Each of GLPI, Penn and Pinnacle agrees that it shall cause, and be responsible for, the performance of any of its Subsidiaries party hereto of their obligations hereunder.
3.No Implied Waivers. The Parties hereto acknowledge and agree that except as provided herein, this Agreement shall not be construed as a waiver, release, or relinquishment by Pinnacle Landlord or Pinnacle Tenant of any of its respective rights and privileges under the Pinnacle Lease.
4.Representations by the Parties.
Each Party hereto represents and warrants to each other Party hereto as to itself as of the date hereof:
(i)Such Party is duly organized, validly existing and in good standing under the laws of its state of organization and has full power, authority and legal right to execute and deliver and to perform and observe the provisions of this Agreement.

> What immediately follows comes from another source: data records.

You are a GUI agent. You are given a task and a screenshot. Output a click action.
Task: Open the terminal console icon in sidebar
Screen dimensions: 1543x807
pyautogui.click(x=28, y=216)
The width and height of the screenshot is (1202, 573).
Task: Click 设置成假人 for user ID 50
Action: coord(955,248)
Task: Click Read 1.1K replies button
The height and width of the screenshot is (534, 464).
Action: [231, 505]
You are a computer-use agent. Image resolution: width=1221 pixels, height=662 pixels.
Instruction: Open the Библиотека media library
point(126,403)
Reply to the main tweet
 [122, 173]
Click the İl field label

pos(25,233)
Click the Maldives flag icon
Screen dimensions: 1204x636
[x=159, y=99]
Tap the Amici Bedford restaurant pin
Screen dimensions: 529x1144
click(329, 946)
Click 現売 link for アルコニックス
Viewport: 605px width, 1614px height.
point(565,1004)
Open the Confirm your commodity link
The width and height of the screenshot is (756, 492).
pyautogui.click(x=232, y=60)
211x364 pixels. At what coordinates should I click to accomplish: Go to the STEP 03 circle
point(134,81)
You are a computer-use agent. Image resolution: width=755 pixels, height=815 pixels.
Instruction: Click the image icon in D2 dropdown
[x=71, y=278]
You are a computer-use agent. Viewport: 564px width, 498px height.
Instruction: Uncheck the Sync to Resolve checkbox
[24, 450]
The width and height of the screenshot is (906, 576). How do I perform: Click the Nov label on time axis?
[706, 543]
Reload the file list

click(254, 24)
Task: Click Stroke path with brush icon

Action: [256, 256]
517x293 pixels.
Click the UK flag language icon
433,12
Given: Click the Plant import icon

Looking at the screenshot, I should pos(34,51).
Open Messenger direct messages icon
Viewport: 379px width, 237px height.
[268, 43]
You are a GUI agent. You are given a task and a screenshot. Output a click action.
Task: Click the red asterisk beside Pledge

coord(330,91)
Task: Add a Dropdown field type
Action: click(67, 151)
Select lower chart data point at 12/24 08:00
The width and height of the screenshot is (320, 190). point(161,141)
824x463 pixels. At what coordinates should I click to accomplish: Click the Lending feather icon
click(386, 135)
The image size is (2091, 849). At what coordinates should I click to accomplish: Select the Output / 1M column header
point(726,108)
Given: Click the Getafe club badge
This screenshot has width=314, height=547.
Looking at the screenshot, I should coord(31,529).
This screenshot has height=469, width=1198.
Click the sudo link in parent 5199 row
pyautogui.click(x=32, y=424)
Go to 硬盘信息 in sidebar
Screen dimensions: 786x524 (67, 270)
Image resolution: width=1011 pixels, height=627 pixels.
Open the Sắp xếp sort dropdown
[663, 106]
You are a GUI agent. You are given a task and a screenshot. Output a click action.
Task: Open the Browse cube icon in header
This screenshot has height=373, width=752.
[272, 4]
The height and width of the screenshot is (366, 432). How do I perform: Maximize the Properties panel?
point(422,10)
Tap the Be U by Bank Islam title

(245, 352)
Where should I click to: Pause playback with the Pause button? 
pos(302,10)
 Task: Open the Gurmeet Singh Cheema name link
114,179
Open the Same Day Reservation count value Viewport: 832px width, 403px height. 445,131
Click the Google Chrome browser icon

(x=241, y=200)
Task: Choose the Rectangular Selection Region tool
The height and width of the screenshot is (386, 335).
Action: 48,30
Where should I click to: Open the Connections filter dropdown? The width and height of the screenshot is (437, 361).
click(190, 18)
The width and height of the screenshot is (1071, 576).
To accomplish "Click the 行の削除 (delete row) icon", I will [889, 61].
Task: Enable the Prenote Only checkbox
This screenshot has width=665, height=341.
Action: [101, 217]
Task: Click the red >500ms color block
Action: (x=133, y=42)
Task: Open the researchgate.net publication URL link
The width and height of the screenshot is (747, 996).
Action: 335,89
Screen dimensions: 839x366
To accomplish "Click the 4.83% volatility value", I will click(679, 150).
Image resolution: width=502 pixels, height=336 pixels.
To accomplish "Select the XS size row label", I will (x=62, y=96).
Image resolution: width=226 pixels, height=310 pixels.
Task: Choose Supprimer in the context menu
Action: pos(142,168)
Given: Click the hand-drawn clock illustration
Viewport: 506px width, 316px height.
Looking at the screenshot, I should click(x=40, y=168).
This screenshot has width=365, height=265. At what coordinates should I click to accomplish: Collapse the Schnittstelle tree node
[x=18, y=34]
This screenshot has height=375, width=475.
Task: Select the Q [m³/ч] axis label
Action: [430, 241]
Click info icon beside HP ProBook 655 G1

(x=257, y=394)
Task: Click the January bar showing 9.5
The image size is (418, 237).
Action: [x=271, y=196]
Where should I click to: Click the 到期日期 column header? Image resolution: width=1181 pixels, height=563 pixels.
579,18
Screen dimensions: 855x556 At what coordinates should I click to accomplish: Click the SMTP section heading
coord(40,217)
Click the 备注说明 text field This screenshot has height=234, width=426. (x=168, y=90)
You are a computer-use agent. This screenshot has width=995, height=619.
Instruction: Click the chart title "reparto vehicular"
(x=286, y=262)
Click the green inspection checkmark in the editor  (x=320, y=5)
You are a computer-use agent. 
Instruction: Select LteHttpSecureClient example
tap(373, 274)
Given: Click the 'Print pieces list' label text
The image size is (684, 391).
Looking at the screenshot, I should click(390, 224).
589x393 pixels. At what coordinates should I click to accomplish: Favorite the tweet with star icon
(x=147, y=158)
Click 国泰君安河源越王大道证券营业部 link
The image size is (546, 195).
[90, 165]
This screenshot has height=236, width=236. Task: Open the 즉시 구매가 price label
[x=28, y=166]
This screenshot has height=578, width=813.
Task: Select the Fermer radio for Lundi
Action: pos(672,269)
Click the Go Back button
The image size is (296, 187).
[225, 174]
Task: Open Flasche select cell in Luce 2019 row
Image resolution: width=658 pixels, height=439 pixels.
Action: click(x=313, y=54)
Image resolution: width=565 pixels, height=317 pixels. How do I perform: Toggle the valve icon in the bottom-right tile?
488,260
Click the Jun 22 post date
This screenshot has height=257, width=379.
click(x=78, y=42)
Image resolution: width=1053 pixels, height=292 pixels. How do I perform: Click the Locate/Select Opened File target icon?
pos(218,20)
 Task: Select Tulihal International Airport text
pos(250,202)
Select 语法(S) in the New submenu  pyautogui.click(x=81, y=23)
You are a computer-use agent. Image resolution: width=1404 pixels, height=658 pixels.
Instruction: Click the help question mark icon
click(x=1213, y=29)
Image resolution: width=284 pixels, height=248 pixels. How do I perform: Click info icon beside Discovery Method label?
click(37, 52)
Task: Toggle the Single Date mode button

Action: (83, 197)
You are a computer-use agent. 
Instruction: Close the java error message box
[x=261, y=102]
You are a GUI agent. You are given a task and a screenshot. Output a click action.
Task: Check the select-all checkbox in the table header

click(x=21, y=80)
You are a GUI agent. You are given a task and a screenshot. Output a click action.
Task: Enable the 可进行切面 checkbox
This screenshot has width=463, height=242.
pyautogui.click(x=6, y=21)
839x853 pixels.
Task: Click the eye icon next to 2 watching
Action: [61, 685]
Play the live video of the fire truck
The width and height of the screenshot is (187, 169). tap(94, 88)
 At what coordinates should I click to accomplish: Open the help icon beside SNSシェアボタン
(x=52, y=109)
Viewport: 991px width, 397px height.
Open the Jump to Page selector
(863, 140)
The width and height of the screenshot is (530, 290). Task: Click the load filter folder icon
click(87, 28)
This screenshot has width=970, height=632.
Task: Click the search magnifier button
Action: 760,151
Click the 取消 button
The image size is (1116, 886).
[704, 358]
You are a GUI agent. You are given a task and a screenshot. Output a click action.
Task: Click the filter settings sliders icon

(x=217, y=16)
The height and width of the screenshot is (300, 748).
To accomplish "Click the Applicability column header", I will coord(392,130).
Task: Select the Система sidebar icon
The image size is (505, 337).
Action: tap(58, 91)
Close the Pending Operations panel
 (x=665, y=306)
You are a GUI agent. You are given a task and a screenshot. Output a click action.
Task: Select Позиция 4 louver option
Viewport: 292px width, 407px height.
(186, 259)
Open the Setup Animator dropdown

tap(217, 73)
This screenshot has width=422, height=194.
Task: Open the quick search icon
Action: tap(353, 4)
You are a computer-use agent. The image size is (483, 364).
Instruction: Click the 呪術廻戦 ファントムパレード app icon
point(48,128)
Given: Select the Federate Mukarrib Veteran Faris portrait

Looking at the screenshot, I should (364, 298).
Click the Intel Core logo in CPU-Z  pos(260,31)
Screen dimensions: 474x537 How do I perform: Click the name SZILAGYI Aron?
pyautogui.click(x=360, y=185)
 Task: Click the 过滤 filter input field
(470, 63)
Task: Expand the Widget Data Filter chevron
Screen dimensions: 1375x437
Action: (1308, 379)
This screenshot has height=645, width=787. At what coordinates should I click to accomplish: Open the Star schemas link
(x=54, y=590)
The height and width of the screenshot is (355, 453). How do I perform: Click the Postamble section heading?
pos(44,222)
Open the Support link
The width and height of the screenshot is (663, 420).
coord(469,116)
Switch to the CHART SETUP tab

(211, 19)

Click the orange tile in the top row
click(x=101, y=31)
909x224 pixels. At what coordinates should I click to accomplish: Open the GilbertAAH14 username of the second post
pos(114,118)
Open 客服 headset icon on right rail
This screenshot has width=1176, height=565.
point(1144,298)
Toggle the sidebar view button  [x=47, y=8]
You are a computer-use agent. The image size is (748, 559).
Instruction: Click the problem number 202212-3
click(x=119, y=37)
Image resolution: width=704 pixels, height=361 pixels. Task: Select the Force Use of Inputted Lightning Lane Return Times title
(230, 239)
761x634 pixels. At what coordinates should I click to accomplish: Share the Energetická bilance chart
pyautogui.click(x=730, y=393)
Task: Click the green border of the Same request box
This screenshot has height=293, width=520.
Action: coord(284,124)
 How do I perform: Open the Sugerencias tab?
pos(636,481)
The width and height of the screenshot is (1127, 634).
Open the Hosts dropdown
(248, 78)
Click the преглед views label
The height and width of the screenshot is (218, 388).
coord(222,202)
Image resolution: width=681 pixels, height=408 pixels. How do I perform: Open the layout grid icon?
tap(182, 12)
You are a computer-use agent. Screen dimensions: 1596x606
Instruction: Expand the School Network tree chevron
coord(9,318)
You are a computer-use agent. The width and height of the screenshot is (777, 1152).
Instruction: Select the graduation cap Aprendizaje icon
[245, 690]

(ii)This Agreement has been, and upon the execution thereof, such of the Exhibits as are to be executed by such Party in connection with the Transactions, will have been, duly authorized, executed and delivered by such Party, and will constitute (assuming the due authorization, execution and delivery by the other parties thereto) the valid and binding obligations of such Party enforceable against it in accordance with their respective terms subject, as to enforcement, to (a) applicable bankruptcy, insolvency, reorganization, moratorium or similar laws now or hereinafter in effect affecting creditors’ rights generally and (b) general principles of equity.
(iii)No consent, order, permit, license, approval or other authorization of, or registration, declaration or filing with, any Governmental Entity is required for the due execution and delivery of this Agreement by such Party.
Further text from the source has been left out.